• Exercise details
A word-for-word restatement of every entry is what is needed here.

....

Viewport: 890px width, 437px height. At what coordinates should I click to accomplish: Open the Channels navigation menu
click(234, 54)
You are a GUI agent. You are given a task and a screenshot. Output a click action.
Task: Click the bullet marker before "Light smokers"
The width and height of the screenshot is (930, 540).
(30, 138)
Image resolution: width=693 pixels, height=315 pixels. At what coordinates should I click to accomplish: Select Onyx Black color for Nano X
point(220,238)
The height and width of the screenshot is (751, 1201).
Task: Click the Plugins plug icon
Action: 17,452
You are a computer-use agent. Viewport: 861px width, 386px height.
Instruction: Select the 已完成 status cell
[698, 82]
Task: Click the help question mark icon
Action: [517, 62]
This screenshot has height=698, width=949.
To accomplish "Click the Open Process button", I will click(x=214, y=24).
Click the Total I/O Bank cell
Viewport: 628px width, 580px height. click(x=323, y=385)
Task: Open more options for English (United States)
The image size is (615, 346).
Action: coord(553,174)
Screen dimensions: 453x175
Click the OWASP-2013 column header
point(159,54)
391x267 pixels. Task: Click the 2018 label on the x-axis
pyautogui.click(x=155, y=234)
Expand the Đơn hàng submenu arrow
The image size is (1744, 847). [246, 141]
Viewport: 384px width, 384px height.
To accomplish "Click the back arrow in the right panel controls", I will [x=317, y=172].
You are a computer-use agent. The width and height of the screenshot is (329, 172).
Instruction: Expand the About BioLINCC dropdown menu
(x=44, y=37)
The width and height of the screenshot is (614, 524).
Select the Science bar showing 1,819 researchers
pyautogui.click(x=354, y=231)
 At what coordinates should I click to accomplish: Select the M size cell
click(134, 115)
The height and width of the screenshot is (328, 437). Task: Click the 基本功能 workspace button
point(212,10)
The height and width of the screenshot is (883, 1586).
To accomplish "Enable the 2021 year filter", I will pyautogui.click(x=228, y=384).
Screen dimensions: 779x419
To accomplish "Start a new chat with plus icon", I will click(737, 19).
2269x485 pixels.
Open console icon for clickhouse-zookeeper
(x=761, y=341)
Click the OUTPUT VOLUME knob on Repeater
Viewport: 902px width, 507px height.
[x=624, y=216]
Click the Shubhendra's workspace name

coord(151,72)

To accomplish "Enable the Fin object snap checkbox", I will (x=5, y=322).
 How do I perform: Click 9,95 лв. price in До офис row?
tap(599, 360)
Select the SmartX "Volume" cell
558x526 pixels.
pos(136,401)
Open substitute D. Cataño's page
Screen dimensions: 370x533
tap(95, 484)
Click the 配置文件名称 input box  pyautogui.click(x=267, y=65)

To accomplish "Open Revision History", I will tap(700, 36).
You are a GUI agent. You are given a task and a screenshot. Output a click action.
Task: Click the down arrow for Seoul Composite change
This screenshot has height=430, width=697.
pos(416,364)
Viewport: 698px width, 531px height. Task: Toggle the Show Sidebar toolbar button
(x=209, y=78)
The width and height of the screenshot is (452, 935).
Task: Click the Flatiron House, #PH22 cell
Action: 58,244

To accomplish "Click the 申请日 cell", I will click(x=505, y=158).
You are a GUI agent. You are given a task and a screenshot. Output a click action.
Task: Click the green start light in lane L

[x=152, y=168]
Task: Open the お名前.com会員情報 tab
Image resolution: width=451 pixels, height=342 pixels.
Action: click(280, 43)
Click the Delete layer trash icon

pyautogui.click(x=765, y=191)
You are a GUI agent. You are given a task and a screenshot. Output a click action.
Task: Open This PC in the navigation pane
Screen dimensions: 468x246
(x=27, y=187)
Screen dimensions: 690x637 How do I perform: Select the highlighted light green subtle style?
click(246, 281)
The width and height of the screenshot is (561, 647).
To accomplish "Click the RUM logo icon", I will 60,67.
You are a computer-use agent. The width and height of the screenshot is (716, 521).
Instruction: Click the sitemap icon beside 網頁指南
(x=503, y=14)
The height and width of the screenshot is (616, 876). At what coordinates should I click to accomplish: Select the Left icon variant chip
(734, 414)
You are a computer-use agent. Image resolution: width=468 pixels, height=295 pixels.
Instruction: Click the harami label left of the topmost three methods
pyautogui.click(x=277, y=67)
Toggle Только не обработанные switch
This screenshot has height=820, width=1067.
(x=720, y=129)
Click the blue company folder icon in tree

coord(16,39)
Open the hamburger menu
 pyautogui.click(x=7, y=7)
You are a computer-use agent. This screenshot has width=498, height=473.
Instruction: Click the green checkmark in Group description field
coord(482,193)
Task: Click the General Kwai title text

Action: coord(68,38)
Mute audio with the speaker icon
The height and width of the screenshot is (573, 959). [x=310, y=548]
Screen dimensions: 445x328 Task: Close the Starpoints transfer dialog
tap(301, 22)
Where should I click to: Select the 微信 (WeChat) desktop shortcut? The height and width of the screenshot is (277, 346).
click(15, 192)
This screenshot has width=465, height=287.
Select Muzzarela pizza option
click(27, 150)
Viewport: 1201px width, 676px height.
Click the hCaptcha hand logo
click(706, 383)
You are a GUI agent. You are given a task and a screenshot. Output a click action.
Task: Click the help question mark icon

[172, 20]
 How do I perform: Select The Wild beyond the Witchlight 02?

....

• Answer box
Viewport: 890px width, 437px height. At what coordinates should I click to accomplish: Open the Channels navigation menu
click(234, 54)
You are a GUI agent. You are given a task and a screenshot. Output a click action.
Task: Click the bullet marker before "Light smokers"
The width and height of the screenshot is (930, 540).
(30, 138)
Image resolution: width=693 pixels, height=315 pixels. At what coordinates should I click to accomplish: Select Onyx Black color for Nano X
point(220,238)
The height and width of the screenshot is (751, 1201).
Task: Click the Plugins plug icon
Action: 17,452
You are a computer-use agent. Viewport: 861px width, 386px height.
Instruction: Select the 已完成 status cell
[698, 82]
Task: Click the help question mark icon
Action: [517, 62]
This screenshot has height=698, width=949.
To accomplish "Click the Open Process button", I will click(x=214, y=24).
Click the Total I/O Bank cell
Viewport: 628px width, 580px height. click(x=323, y=385)
Task: Open more options for English (United States)
The image size is (615, 346).
Action: coord(553,174)
Screen dimensions: 453x175
Click the OWASP-2013 column header
point(159,54)
391x267 pixels. Task: Click the 2018 label on the x-axis
pyautogui.click(x=155, y=234)
Expand the Đơn hàng submenu arrow
The image size is (1744, 847). [246, 141]
Viewport: 384px width, 384px height.
To accomplish "Click the back arrow in the right panel controls", I will [x=317, y=172].
You are a computer-use agent. The width and height of the screenshot is (329, 172).
Instruction: Expand the About BioLINCC dropdown menu
(x=44, y=37)
The width and height of the screenshot is (614, 524).
Select the Science bar showing 1,819 researchers
pyautogui.click(x=354, y=231)
 At what coordinates should I click to accomplish: Select the M size cell
click(134, 115)
The height and width of the screenshot is (328, 437). Task: Click the 基本功能 workspace button
point(212,10)
The height and width of the screenshot is (883, 1586).
To accomplish "Enable the 2021 year filter", I will pyautogui.click(x=228, y=384).
Screen dimensions: 779x419
To accomplish "Start a new chat with plus icon", I will click(737, 19).
2269x485 pixels.
Open console icon for clickhouse-zookeeper
(x=761, y=341)
Click the OUTPUT VOLUME knob on Repeater
Viewport: 902px width, 507px height.
[x=624, y=216]
Click the Shubhendra's workspace name

coord(151,72)

To accomplish "Enable the Fin object snap checkbox", I will (x=5, y=322).
 How do I perform: Click 9,95 лв. price in До офис row?
tap(599, 360)
Select the SmartX "Volume" cell
558x526 pixels.
pos(136,401)
Open substitute D. Cataño's page
Screen dimensions: 370x533
tap(95, 484)
Click the 配置文件名称 input box  pyautogui.click(x=267, y=65)

To accomplish "Open Revision History", I will tap(700, 36).
You are a GUI agent. You are given a task and a screenshot. Output a click action.
Task: Click the down arrow for Seoul Composite change
This screenshot has height=430, width=697.
pos(416,364)
Viewport: 698px width, 531px height. Task: Toggle the Show Sidebar toolbar button
(x=209, y=78)
The width and height of the screenshot is (452, 935).
Task: Click the Flatiron House, #PH22 cell
Action: 58,244

To accomplish "Click the 申请日 cell", I will click(x=505, y=158).
You are a GUI agent. You are given a task and a screenshot. Output a click action.
Task: Click the green start light in lane L

[x=152, y=168]
Task: Open the お名前.com会員情報 tab
Image resolution: width=451 pixels, height=342 pixels.
Action: click(280, 43)
Click the Delete layer trash icon

pyautogui.click(x=765, y=191)
You are a GUI agent. You are given a task and a screenshot. Output a click action.
Task: Open This PC in the navigation pane
Screen dimensions: 468x246
(x=27, y=187)
Screen dimensions: 690x637 How do I perform: Select the highlighted light green subtle style?
click(246, 281)
The width and height of the screenshot is (561, 647).
To accomplish "Click the RUM logo icon", I will 60,67.
You are a computer-use agent. The width and height of the screenshot is (716, 521).
Instruction: Click the sitemap icon beside 網頁指南
(x=503, y=14)
The height and width of the screenshot is (616, 876). At what coordinates should I click to accomplish: Select the Left icon variant chip
(734, 414)
You are a computer-use agent. Image resolution: width=468 pixels, height=295 pixels.
Instruction: Click the harami label left of the topmost three methods
pyautogui.click(x=277, y=67)
Toggle Только не обработанные switch
This screenshot has height=820, width=1067.
(x=720, y=129)
Click the blue company folder icon in tree

coord(16,39)
Open the hamburger menu
 pyautogui.click(x=7, y=7)
You are a computer-use agent. This screenshot has width=498, height=473.
Instruction: Click the green checkmark in Group description field
coord(482,193)
Task: Click the General Kwai title text

Action: coord(68,38)
Mute audio with the speaker icon
The height and width of the screenshot is (573, 959). [x=310, y=548]
Screen dimensions: 445x328 Task: Close the Starpoints transfer dialog
tap(301, 22)
Where should I click to: Select the 微信 (WeChat) desktop shortcut? The height and width of the screenshot is (277, 346).
click(15, 192)
This screenshot has width=465, height=287.
Select Muzzarela pizza option
click(27, 150)
Viewport: 1201px width, 676px height.
Click the hCaptcha hand logo
click(706, 383)
You are a GUI agent. You are given a task and a screenshot. Output a click action.
Task: Click the help question mark icon

[172, 20]
 How do I perform: Select The Wild beyond the Witchlight 02?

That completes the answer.